Parte final do arrazoado do Diácono Marcelo Paiva, negando qualquer validade da associação da maternidade com o sacerdócio, seja ele qual for


3. Todo homem tem de desenvolver misticamente em si certas virtudes que são mais características nas mulheres



Diácono Marcelo Paiva: ''A Pia Bastimal é ao mesmo tempo um sepulcro (do homem velho) e UTERO, do qual nasce o homem novo. Utero da Mãe Igreja... [...] Há sim um sacerdócio comum a todos os cristãos. Nada disso diz respeito à capacidade para gerar crianças.''

Na Igreja, não só a Pia Bastimal é um sepulcro e um útero. Na verdade, o mais importante sepulcro e útero na vida mística, segundo os ensinamentos dos Padres, é a alma e o coração de todo homem. Na imagem dos Padres, a alma humana -- note, a alma de todo homem e toda mulher -- deve ser noiva de Deus, e seu coração é a caverna em que Cristo nasce em todos nós, crescendo e nos transfigurando rumo a salvação e à theosis.[7] Desse modo, todo homem deve desenvolver em si uma qualidade eminentemente feminina, a receptividade para a Vontade e a Graça divina.  O sexo feminino possui de modo mais espontâneo essa receptividade, que se expressa no plano físico pela capacidade de gerar filhos, nutri-los em seu corpo e pari-los no mundo. Essa potência feminina deve ser imitada, desenvolvida e buscada no plano espiritual pelos indivíduos do sexo masculino. A Igreja ensina que devemos gerar Cristo dentro de nós de um modo místico, assim como a Santíssima Virgem Maria a gerou em seu corpo de modo físico. [8]  A Santíssima Virgem Maria adequa sua vontade à Vontade de Deus, se torna esposa do Espírito Santo, e recebe em si mesma o Verbo Encarnado. Nesse sentido espiritual, todo homem tem de se fazer mulher, tem de investir em qualidades do sexo feminino, tornando-se receptivo a Deus e formando, a partir da Graça Divina que o fecunda, Cristo em seu coração, e manifestando-o no mundo por meio dos atos de sua vida. [9] Suas qualidades masculinas somente não são capazes de sozinhas realizarem esse objetivo, pois o homem foi criado macho e fêmea. O sacerdócio que é comum a toda pessoa humana é realizado em sua plenitude por meio não só das virtudes masculinas mas também das femininas. Evidentemente não em um sentido corporal, vulgarmente literal, como parece que o Diácono lê essa questão -- embora não faça o mesmo com a pia batismal da Igreja, pelo menos assim espero! Mas no sentido de que as características que se expressam no sexo físico são imagens de atividades possuídas por todo homem, embora mais fortes em uns e outros de acordo com o sexo. [10]

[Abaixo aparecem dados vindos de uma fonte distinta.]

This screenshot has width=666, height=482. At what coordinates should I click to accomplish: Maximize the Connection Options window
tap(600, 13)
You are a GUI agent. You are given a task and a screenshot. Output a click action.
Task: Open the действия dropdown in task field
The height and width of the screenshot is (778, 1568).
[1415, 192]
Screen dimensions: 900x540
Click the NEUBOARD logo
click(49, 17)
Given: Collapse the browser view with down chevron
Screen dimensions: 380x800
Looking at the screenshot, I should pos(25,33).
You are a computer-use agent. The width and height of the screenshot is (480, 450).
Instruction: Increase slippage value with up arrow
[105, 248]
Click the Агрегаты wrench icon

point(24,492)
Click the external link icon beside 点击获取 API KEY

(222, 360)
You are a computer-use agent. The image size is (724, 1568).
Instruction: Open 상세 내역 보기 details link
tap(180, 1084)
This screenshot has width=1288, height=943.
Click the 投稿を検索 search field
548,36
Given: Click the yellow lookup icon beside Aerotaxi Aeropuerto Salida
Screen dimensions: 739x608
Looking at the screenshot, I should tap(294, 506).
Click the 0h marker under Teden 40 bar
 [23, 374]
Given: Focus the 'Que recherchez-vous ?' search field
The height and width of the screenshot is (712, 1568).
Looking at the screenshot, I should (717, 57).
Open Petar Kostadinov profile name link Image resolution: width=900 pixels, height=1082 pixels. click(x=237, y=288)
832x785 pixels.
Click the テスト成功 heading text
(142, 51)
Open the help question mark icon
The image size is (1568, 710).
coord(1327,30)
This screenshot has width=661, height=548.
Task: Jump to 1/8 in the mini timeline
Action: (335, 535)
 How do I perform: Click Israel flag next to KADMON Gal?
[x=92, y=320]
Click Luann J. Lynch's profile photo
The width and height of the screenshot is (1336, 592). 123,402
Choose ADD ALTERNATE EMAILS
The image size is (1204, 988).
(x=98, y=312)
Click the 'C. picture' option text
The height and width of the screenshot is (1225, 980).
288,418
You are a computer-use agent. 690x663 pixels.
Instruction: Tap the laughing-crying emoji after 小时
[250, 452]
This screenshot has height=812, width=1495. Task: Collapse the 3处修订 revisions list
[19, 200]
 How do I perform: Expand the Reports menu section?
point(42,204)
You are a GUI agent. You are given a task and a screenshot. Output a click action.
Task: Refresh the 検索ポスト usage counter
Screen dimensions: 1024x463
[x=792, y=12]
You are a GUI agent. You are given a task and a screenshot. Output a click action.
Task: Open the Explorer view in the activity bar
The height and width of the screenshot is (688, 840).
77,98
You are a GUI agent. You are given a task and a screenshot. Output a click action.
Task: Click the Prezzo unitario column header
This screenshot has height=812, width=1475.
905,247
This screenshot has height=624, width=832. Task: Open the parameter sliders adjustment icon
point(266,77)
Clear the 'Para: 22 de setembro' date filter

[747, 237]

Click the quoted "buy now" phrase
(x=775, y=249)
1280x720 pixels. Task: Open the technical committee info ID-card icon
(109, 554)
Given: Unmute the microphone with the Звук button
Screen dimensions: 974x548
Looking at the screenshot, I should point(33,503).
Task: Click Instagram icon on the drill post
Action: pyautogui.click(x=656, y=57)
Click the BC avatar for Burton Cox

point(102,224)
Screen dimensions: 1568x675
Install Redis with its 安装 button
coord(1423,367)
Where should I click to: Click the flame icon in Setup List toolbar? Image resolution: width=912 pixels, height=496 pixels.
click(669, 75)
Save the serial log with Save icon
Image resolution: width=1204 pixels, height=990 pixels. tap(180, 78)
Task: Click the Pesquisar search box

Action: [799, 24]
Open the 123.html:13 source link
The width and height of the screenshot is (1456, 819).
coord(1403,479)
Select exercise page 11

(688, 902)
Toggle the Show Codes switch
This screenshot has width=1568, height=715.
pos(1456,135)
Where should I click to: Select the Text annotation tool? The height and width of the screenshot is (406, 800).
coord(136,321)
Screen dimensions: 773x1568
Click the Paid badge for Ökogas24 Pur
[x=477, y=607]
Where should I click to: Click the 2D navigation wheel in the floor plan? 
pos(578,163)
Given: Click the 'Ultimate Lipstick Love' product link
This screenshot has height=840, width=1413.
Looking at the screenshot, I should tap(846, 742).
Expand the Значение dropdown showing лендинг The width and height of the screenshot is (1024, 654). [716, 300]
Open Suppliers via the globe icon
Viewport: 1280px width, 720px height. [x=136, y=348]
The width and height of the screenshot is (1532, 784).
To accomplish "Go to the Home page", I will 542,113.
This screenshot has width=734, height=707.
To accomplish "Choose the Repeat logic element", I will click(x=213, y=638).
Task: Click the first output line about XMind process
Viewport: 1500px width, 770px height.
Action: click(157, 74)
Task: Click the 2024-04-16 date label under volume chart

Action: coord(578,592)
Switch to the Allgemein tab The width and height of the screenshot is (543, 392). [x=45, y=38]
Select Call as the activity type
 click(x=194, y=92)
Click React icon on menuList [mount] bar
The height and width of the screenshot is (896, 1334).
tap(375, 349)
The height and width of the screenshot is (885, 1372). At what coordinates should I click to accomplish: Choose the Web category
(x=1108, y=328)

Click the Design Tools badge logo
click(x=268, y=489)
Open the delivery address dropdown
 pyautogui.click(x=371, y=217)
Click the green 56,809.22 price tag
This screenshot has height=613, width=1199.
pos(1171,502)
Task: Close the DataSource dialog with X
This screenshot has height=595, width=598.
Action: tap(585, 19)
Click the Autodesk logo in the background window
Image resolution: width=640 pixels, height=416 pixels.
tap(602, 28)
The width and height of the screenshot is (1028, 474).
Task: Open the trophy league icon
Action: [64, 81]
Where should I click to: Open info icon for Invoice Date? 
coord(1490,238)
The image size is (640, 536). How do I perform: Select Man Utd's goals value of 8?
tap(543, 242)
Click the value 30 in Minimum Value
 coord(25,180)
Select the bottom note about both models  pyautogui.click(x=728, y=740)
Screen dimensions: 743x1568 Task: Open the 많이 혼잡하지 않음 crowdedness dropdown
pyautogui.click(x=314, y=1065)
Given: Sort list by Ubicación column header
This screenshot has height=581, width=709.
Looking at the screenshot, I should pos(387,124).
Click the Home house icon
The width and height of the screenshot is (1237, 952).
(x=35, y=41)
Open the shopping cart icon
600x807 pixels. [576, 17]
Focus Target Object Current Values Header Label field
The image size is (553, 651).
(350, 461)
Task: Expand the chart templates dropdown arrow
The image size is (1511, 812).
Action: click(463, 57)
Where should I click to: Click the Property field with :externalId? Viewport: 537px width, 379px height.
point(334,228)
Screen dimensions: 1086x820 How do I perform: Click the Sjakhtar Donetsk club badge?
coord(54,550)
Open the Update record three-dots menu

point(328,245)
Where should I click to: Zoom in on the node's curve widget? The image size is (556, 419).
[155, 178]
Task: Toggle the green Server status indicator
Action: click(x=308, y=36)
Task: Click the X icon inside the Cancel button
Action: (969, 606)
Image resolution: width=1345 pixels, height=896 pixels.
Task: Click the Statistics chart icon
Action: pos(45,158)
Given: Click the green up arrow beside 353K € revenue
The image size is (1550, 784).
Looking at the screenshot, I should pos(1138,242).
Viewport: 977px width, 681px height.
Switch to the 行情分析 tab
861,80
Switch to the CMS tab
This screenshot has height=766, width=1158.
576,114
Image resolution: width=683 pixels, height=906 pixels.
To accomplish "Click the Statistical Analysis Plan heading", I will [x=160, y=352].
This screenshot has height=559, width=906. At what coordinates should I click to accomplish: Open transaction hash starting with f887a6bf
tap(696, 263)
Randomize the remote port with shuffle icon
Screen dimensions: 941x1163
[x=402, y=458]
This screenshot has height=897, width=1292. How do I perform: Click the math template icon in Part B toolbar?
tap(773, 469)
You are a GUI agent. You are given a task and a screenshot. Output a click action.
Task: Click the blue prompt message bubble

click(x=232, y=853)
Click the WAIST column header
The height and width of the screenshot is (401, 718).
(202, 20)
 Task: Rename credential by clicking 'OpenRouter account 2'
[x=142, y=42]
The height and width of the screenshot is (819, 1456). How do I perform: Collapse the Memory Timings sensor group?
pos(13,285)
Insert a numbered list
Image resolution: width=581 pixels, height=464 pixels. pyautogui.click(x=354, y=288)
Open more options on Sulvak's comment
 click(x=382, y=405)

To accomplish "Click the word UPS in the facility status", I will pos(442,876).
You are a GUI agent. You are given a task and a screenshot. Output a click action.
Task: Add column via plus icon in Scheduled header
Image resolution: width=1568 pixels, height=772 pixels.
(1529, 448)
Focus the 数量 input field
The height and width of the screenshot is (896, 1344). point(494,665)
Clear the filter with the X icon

Deus cria Eva do lado de Adão: o homem, que era em certo sentido andrógino, se torna sexualmente dividido mas também complementar. 


4. O Véu como obediência ao Princípio Hierárquico 



Diácono Marcelo Paiva: ''A cobertura dos homens na Igreja (clerigos e monges) de jeito algum são um meio de ''representar o feminino'' [...] Não há uso de saias entre os parâmetros da Igreja!''

Devemos nesse momento tranquilizar o Diácono: ele não usa saias na Igreja. Mas aqui também, movido por essa preocupação algo prosaica, ele está caindo em certa rigidez literalista quanto à imagem proposta de que ''os sacerdotes cobrem a cabeça assim como as mulheres''. O uso de véus pelas mulheres diz respeito ao lugar e as tendências naturais do ser feminino. Elas o fazem em obediência ao princípio hierárquico, que as faz aceitar como cabeça seu marido como aceitam ao Senhor. Essa aceitação de Cristo como cabeça, expressa pelo uso do véu, é uma virtude que deve também ser imitada pelos homens -- que tem por temperamento uma maior independência --, já que é vocação de toda pessoa humana receber Cristo por hipóstase, realizando assim seu telos. [11] É desse ''jeito'' que o véu é tomado como imagem de uma qualidade que os homens também devem adquirir. Desnecessário dizer, nada disso tem a ver com algum travestismo, como parece entender o Diácono.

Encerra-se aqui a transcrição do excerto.